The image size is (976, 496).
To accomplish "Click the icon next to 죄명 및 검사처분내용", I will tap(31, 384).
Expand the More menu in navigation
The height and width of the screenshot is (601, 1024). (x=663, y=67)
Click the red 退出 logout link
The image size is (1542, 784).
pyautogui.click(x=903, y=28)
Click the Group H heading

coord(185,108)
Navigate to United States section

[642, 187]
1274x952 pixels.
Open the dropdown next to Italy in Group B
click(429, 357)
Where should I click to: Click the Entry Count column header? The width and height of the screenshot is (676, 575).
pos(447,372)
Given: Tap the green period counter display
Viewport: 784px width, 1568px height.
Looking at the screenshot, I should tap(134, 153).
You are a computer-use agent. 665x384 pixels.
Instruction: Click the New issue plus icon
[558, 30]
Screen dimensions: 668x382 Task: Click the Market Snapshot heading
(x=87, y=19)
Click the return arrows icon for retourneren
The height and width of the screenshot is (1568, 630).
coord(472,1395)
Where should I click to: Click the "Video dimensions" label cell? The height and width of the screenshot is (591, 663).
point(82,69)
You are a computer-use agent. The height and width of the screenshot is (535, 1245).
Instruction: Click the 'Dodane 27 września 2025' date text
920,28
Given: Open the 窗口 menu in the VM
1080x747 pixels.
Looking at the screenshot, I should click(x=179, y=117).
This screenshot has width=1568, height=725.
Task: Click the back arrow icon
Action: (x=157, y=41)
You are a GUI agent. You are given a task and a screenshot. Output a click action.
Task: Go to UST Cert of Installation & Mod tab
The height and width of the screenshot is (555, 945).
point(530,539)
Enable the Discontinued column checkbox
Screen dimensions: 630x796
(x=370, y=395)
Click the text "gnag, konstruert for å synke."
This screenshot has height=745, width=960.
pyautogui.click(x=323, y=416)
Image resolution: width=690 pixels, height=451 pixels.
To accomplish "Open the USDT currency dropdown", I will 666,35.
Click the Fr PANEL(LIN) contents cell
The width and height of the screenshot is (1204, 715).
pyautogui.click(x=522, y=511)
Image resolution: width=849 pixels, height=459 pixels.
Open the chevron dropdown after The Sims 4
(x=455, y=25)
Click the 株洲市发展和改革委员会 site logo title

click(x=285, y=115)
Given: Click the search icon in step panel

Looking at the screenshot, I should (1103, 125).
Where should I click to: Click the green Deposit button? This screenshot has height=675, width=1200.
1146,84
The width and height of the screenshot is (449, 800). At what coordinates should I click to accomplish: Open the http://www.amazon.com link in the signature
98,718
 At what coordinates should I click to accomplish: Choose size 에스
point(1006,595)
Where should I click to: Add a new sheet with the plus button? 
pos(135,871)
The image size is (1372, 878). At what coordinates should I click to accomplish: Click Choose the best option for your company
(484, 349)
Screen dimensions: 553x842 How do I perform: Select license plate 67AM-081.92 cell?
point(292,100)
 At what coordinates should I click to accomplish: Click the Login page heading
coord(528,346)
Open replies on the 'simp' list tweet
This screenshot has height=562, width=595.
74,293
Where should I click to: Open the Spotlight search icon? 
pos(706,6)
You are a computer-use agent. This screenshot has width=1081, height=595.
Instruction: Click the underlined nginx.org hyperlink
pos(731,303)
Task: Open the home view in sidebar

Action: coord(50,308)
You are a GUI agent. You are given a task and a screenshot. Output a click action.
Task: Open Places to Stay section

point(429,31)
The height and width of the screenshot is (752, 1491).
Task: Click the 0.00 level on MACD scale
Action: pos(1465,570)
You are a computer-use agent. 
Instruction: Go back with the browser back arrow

Task statement
Report how many lines in the listing above include the word "resolution". Give nothing but the number.

Exercise solution
2